§ **Study text**
——————————

Electroactive Foldamers Endowed with Tetrathiafulvalene Units: From Highly Stable Single Helical Structures to Redox‐Triggered Duplex Formation

Abstract

Preparing new smart receptors and materials through controlling foldamer assemblies constitutes an appealing strategy. In this context, the use of a redox input appears as a relevant tool to monitor the self‐assembly process, provided a careful design of well‐chosen electroactive units. Our research group previously showed how the single‐to‐double helix equilibrium of foldamers can be shifted thanks to redox processes. Aiming at generalizing this strategy and rationalizing our findings, we designed a long oligopyridine dicarboxamide strand bearing tetrathiafulvalene (TTF) units, which are connected on the periphery through short amide linkers. This design proved to have a dramatic impact on the supramolecular behavior of the foldamer, preventing the formation of double helices in the neutral state. Using a combination of electrochemical and spectroscopic measurements, we show that duplex formation can be triggered by oxidizing a foldamer that does not form double helices in the neutral state.

Certain foldamers can form multiple helices, which is of interest in materials science, among other fields. By grafting tetrathiafulvalene units onto the ends of a helical oligomer, we report the synthesis and study of a foldamer that shows remarkably high stability in the single‐helical state. Most importantly, we demonstrate that double‐helix formation can be triggered by simple oxidation, enabled by radical ion pairing.

——————————

§ **Given material**
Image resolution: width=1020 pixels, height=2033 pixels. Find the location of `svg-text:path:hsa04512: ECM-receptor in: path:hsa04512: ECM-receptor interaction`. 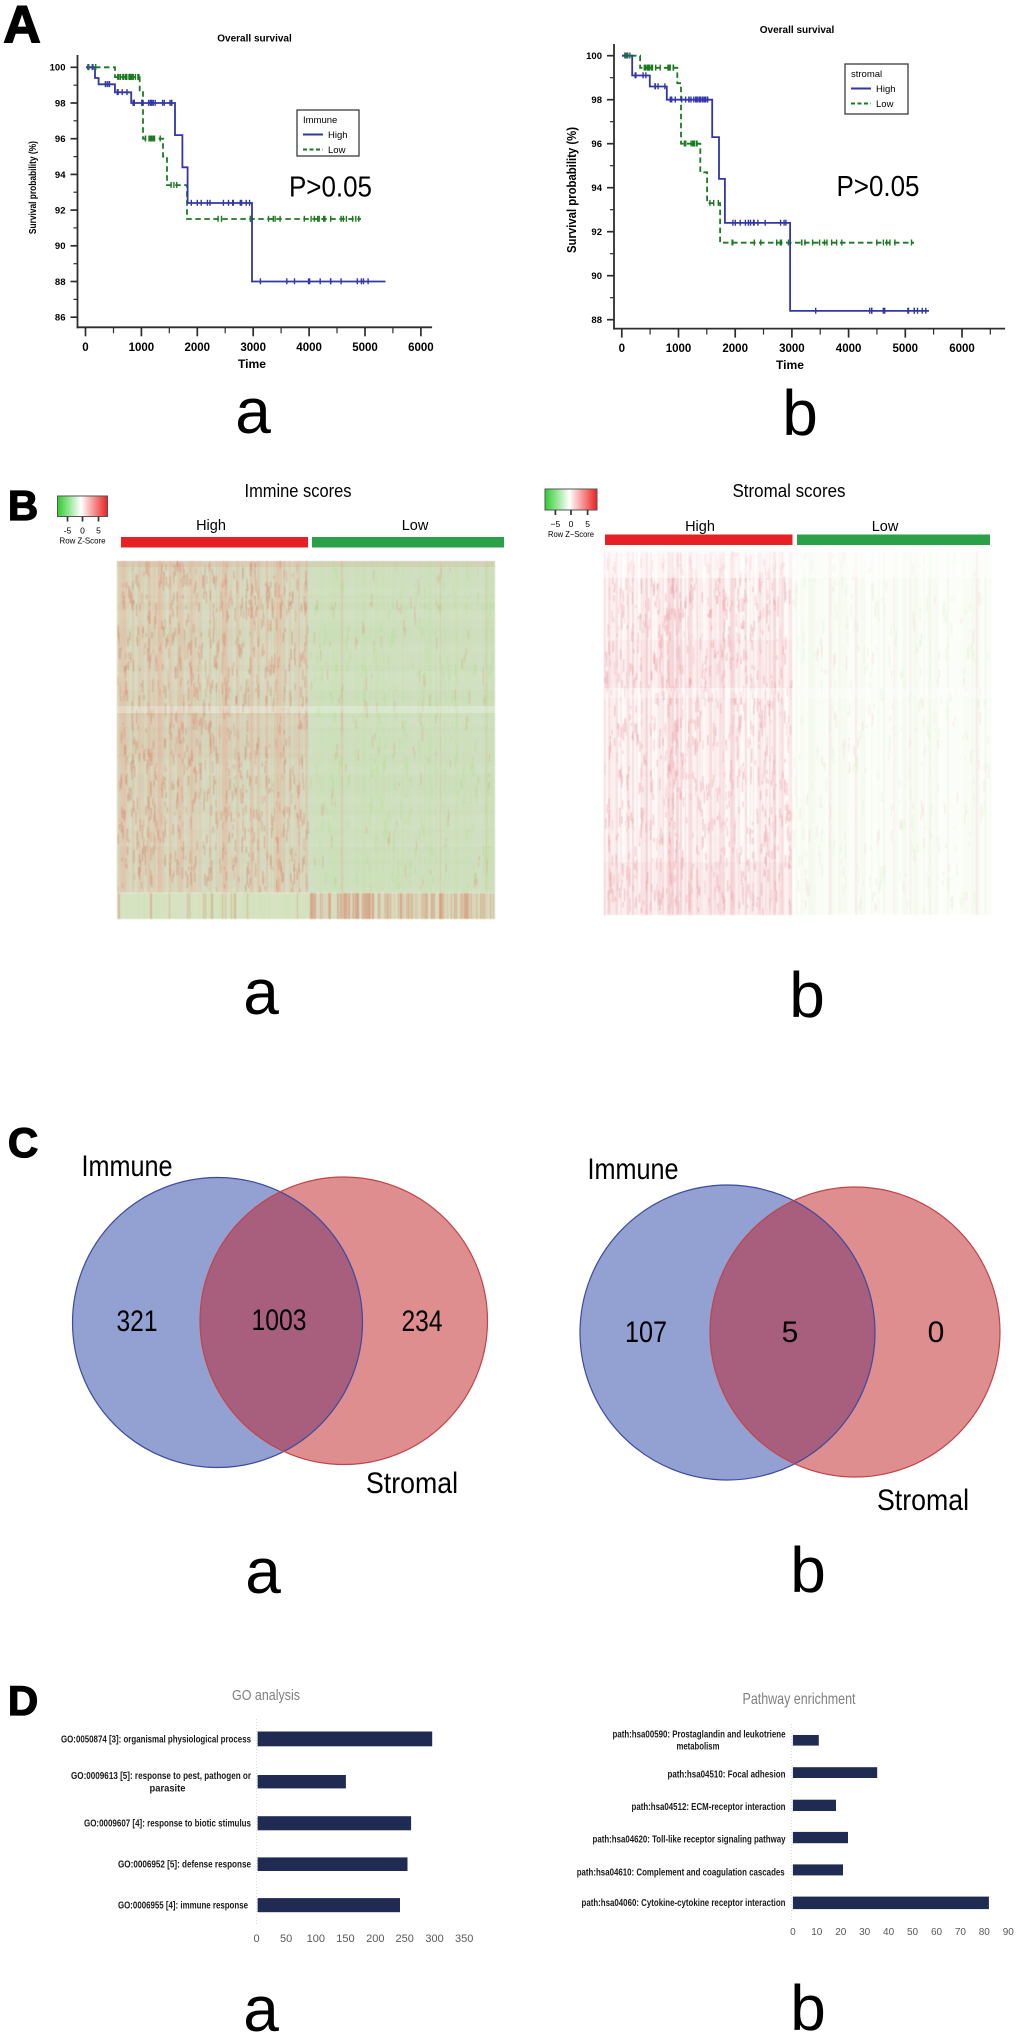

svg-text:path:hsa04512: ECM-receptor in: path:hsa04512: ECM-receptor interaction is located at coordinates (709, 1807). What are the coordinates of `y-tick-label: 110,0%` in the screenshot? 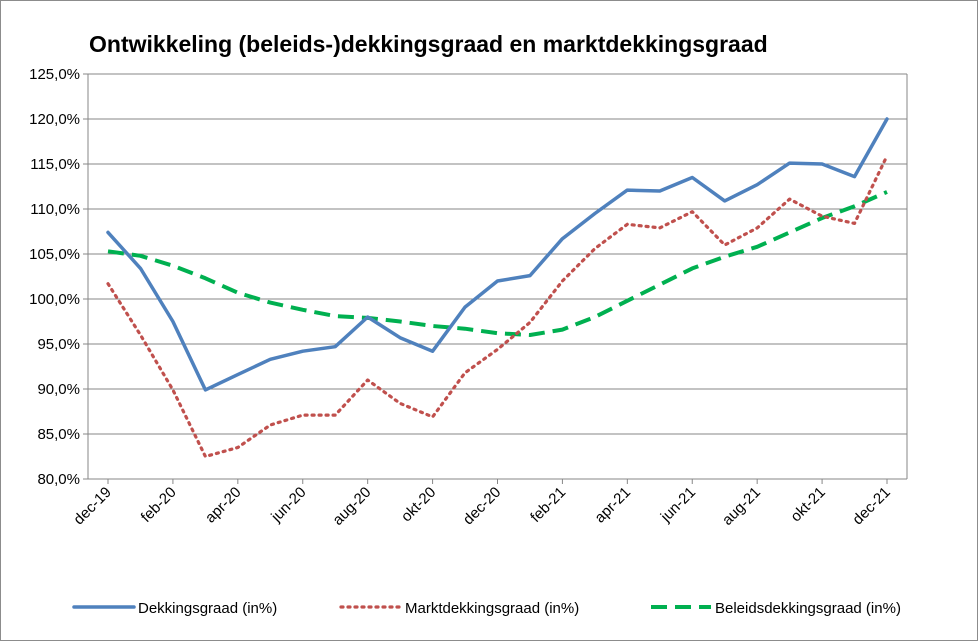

——————————

§ **Work instructions**
1. According to the foldamer abstract, how are the tetrathiafulvalene units connected to the oligopyridine dicarboxamide strand?
2. Reproduce the passage of the foldamer abstract between "Certain foldamers can" and "radical ion pairing.", inclusive.

§ **Per-task answers**
1. They are connected on the periphery through short amide linkers.

2.
Certain foldamers can form multiple helices, which is of interest in materials science, among other fields. By grafting tetrathiafulvalene units onto the ends of a helical oligomer, we report the synthesis and study of a foldamer that shows remarkably high stability in the single‐helical state. Most importantly, we demonstrate that double‐helix formation can be triggered by simple oxidation, enabled by radical ion pairing.